▶ **Aim of the task**
Look through the records below for the line with "2416x1512 pixels." and the line with "Task: Expand the Projects dropdown arrow", then return those lines and all lines between, exactly.

═══

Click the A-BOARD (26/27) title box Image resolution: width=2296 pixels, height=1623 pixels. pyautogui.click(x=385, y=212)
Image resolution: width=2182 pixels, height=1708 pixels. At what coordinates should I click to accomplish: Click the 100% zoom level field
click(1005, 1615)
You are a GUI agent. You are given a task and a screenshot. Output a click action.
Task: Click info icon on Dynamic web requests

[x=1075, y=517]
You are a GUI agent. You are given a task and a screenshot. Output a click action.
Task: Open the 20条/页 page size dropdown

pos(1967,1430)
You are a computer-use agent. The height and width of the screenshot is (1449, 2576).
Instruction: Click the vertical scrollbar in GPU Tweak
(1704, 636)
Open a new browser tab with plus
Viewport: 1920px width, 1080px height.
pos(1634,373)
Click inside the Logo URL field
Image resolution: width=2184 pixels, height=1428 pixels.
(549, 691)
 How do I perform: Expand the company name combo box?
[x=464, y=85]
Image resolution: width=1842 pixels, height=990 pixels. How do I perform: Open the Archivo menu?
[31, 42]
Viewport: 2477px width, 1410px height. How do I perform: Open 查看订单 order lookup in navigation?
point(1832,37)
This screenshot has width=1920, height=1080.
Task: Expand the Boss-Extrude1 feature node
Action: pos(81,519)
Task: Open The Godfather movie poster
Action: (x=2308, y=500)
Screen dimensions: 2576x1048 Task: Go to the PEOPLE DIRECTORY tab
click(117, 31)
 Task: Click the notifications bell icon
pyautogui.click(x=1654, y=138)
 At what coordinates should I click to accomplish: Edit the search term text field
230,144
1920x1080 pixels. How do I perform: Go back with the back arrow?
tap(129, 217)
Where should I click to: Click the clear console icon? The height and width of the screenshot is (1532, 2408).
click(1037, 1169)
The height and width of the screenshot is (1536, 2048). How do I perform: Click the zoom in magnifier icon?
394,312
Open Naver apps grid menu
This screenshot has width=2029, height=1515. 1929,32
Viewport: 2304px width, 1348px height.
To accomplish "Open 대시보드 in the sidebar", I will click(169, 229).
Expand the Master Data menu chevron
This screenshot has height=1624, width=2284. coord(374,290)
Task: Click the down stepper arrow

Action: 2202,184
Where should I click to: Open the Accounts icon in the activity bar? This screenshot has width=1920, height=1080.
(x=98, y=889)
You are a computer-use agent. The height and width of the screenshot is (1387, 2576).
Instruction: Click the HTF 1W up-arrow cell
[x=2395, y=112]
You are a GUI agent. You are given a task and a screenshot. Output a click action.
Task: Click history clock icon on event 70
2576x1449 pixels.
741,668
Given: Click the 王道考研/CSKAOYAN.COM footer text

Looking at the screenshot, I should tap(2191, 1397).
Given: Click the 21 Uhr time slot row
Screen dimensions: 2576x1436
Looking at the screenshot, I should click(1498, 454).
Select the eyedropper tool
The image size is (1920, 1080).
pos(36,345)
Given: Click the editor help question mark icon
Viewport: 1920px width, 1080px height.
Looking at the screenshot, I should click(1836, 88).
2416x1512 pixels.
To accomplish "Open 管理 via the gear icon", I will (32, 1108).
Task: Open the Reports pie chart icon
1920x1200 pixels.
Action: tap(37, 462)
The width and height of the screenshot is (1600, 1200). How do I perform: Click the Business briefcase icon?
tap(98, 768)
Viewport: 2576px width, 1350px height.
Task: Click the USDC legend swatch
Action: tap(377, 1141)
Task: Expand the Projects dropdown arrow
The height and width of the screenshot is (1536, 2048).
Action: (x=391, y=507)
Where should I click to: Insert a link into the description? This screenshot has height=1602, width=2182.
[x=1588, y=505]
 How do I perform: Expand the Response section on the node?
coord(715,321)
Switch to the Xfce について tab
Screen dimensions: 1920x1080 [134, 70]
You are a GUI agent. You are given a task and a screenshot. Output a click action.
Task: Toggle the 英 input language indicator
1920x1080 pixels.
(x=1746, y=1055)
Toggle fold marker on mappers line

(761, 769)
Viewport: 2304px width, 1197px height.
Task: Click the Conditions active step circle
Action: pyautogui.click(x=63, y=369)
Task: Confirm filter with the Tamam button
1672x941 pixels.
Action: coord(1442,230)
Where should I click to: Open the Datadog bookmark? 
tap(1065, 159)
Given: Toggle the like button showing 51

═══

▶ **Reply to the task**
2416x1512 pixels.
To accomplish "Open 管理 via the gear icon", I will (32, 1108).
Task: Open the Reports pie chart icon
1920x1200 pixels.
Action: tap(37, 462)
The width and height of the screenshot is (1600, 1200). How do I perform: Click the Business briefcase icon?
tap(98, 768)
Viewport: 2576px width, 1350px height.
Task: Click the USDC legend swatch
Action: tap(377, 1141)
Task: Expand the Projects dropdown arrow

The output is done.